Tue Nov 6 08:08:53 GMT 2012

Hello Henning,

> > for each node: calculate the area that contains it and save it in a map 
> 
> So at the end of reading nodes, RAM knows, where a node is, or am I wrong?

Yes, that is right

> Then it should be possible to check for each relation/way/node in which 
> tiles they have at least one node. The result would be, that a object 
> has at least one node in tile x, y and z. I don't see a reason, why it 
> should be problematic, if these tiles overlap. But maybe this is caused 
> by limitations I don't see.

The limit is the huge amount of data. 
- to identify a node we need its id and a value representing the position. If we store the complete coordinates, we need
around 20 bytes for each node.
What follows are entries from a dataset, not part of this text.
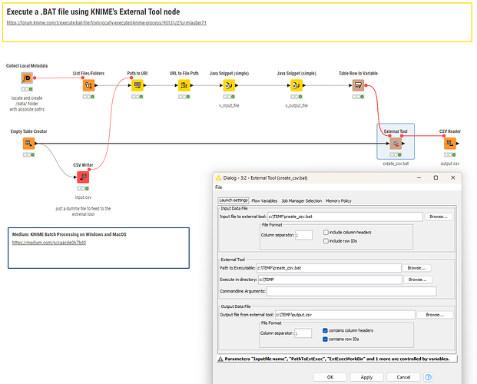Enable the include column headers checkbox
Screen dimensions: 477x384
click(x=326, y=232)
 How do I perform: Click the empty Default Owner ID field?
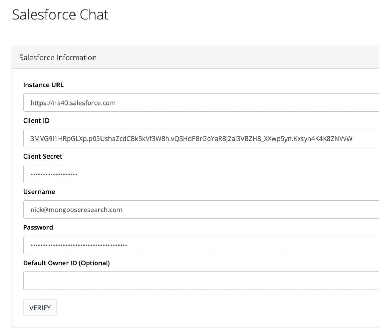(201, 280)
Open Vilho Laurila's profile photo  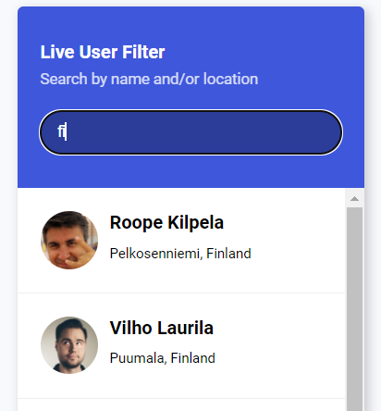69,345
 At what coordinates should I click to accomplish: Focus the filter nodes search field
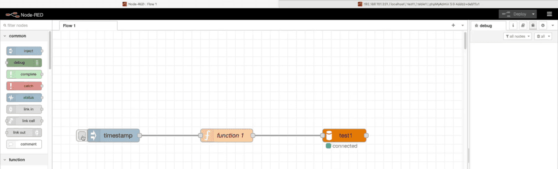coord(24,26)
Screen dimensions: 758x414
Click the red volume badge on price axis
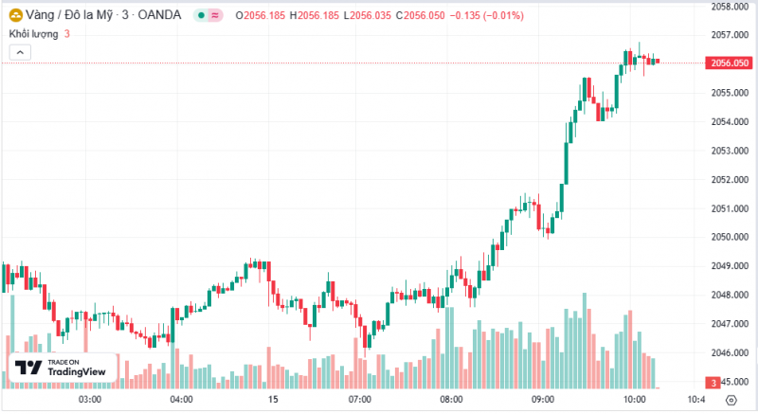point(712,383)
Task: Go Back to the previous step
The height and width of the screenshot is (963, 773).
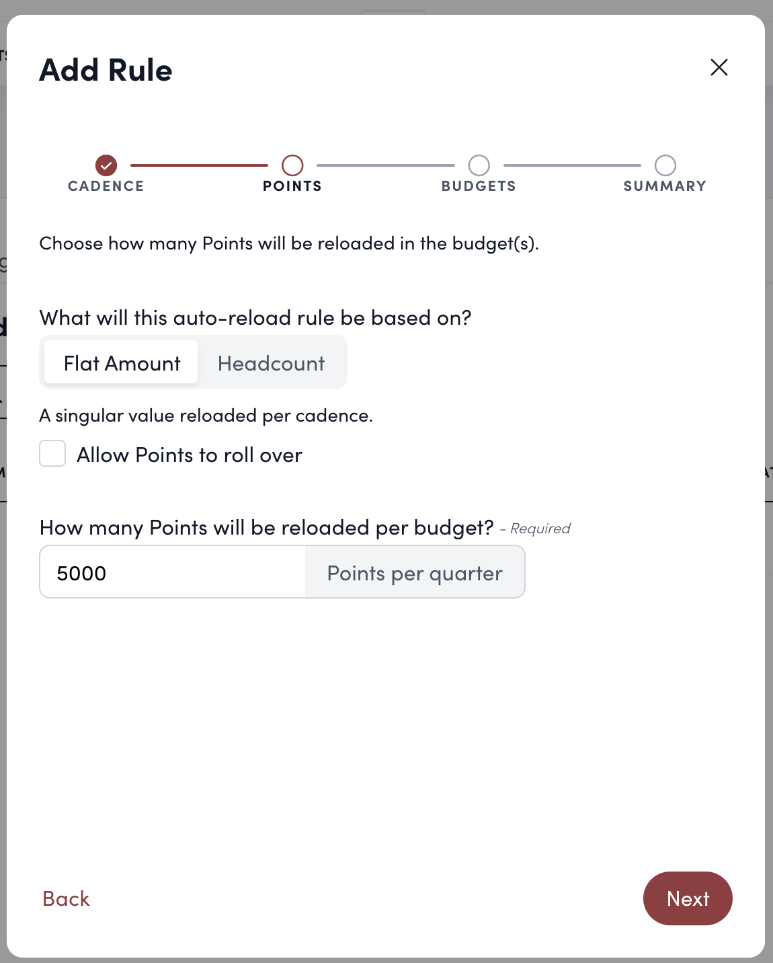Action: tap(66, 898)
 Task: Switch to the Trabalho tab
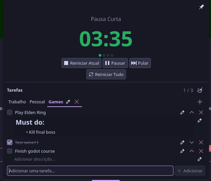click(17, 102)
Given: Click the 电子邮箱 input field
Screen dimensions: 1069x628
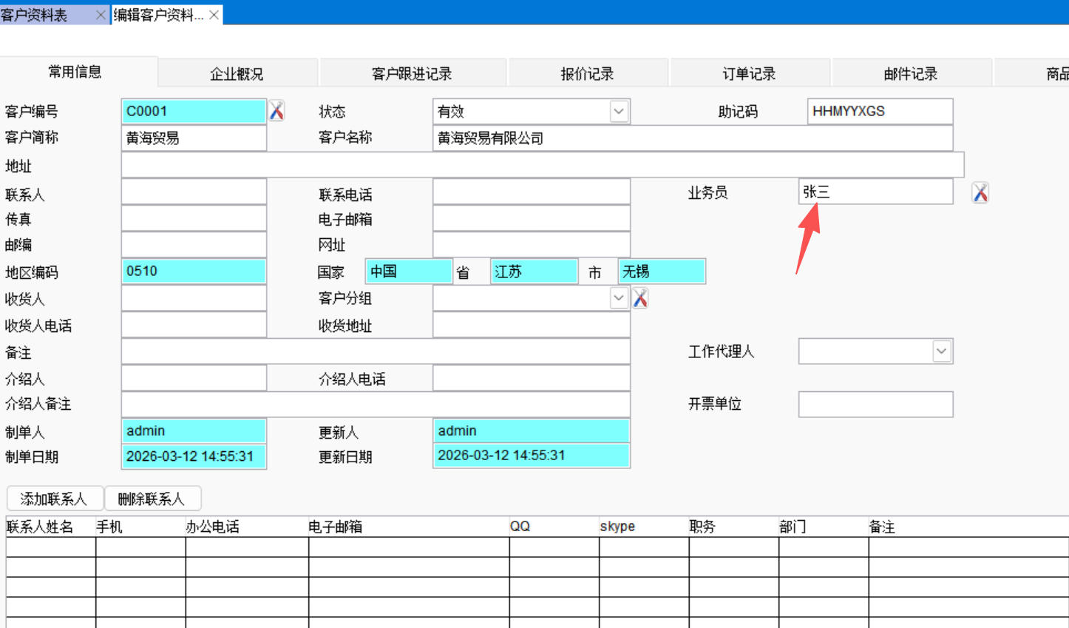Looking at the screenshot, I should coord(531,219).
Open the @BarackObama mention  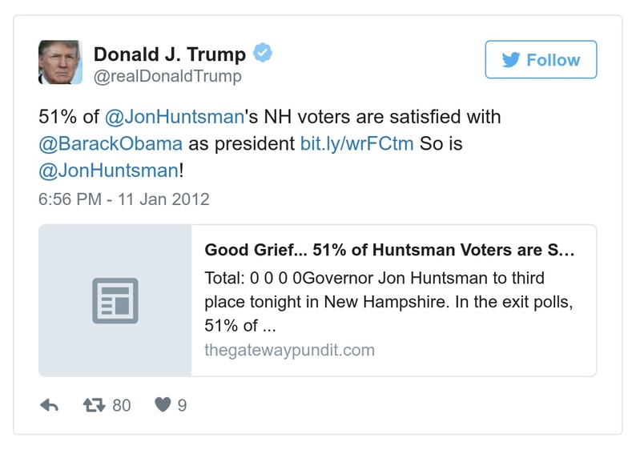[111, 145]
We have to store all nodes that are elements of a way or relation, so I expect
20 * 0.5 * number_of_nodes_in_planet --> 16GB
- to identify the nodes of a way we have to store the list of node ids for each way, to calculate the tiles of a way we need 
fast random access to the list of saved nodes. A simple solution stores the list of way nodes in an array, this requires again
around 8 bytes for each node, or 8 * 0.5 * number_of_nodes_in_planet --> 6GB
- to calculate the tiles of a relation we need also fast random access to the list of ways. If we use a HashMap for that we need
approx. 40 bytes for each way, giving 40*num_of_ways_in_planet -> 6GB
Besides that we have to store the resulting list of problem polygons, so, you will need > 32GB to produce 
the problem list. A big problem is the fast random access, this is likely to require even more memory.

The big advantage of this simple solution is that it can be implemented with a few lines of code, and maybe optimized 
data structures will reduce the number of bytes.
I will add this to splitter to give you the chance to try it.

> 
> Your first solution wont have any real benefit for me. It will end in 
> five splitter runs for ten mapsets. This will need to much time. Almost 
> splitting hole planet with a given list of problematic polygons need 
> about 1:40 h. With automatic calulation of problematic polygons this 
> time will increase and them must be multiplied with five. 12h are to 
> much time for this.
I don't see that we need 5 runs instead of one, but anyway, I have to implement 
the first solution to make splitter robust. Note that the additional passes are only needed 
to create the problem list, the rest of the split process will be done in the same way as 
with patch v2.
I agree that 12h are too much. I'd like to see the log of the split process with patch v2.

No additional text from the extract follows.